[Source material — start]

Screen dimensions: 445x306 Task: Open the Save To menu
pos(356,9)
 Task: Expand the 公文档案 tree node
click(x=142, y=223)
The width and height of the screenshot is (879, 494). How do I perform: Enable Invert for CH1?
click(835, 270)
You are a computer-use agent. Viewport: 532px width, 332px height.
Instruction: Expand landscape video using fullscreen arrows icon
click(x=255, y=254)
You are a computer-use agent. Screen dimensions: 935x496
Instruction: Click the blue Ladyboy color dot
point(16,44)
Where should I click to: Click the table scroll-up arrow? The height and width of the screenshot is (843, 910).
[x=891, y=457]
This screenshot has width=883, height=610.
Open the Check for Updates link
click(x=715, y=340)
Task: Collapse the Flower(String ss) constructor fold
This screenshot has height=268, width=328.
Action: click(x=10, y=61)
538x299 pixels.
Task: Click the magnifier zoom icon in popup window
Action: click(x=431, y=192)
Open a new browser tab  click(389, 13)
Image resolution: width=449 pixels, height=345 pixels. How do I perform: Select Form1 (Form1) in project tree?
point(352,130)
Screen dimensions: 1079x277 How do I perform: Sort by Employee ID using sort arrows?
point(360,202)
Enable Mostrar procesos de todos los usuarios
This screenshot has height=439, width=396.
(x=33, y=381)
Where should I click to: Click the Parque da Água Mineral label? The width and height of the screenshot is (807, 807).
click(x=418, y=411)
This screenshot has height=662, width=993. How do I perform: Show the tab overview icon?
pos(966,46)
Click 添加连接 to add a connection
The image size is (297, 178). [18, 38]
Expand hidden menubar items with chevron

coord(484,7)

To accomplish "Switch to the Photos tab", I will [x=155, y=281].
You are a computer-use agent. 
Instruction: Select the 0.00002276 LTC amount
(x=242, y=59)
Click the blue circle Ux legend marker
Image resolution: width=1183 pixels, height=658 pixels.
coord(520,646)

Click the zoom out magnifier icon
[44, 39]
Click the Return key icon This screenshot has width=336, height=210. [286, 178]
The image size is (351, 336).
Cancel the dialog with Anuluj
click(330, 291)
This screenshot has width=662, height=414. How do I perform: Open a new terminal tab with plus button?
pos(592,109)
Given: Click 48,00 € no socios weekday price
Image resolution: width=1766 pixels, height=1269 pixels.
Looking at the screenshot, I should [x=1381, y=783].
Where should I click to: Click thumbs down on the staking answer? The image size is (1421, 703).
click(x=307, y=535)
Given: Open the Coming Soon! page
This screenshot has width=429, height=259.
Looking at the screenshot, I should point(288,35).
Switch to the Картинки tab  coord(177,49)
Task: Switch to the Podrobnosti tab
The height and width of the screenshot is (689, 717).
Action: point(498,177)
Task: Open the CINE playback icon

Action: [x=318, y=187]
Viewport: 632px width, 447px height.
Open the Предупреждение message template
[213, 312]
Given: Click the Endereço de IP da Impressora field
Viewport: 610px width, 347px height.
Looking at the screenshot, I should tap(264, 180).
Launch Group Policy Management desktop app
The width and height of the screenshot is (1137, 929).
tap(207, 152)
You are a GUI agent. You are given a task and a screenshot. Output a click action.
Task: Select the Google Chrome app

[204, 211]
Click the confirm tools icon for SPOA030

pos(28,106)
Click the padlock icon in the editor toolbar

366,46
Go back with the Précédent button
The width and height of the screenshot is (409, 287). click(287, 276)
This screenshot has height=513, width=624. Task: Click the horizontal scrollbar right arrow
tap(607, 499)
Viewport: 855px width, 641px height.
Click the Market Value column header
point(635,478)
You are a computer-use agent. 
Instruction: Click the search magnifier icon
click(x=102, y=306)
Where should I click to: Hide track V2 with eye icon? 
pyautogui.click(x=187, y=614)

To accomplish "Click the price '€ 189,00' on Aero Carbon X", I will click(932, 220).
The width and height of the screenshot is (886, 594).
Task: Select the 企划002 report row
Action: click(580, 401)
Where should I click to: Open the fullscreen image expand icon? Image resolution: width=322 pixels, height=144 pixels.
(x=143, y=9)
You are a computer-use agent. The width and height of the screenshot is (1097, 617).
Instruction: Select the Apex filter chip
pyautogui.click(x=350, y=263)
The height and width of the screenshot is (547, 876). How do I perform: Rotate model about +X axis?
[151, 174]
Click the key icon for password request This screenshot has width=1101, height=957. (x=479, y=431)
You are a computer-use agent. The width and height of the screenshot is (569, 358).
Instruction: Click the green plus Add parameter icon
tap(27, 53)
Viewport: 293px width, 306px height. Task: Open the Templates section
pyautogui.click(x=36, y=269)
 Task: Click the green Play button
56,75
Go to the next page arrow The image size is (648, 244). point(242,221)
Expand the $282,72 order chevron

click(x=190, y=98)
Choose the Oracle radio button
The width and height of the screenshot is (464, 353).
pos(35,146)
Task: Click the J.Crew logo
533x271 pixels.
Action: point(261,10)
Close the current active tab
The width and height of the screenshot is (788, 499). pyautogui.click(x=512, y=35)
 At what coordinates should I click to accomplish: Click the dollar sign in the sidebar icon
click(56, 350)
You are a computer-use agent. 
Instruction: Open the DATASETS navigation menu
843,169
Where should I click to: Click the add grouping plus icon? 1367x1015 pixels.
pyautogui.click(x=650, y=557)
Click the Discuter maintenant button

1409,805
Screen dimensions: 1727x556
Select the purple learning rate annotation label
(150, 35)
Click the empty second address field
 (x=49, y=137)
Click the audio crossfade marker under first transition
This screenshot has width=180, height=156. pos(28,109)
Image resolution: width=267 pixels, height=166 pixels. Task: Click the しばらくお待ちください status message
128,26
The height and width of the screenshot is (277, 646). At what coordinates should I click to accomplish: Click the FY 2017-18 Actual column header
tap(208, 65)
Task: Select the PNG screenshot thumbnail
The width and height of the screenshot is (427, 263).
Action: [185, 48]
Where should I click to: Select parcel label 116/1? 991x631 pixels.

[Source material — finish]

Which lines above run from the one containing "Task: Expand the 公文档案 tree node" to the one containing "You are a computer-use agent. Viewport: 532px"? Give them again exactly, both ends included.

 Task: Expand the 公文档案 tree node
click(x=142, y=223)
The width and height of the screenshot is (879, 494). How do I perform: Enable Invert for CH1?
click(835, 270)
You are a computer-use agent. Viewport: 532px width, 332px height.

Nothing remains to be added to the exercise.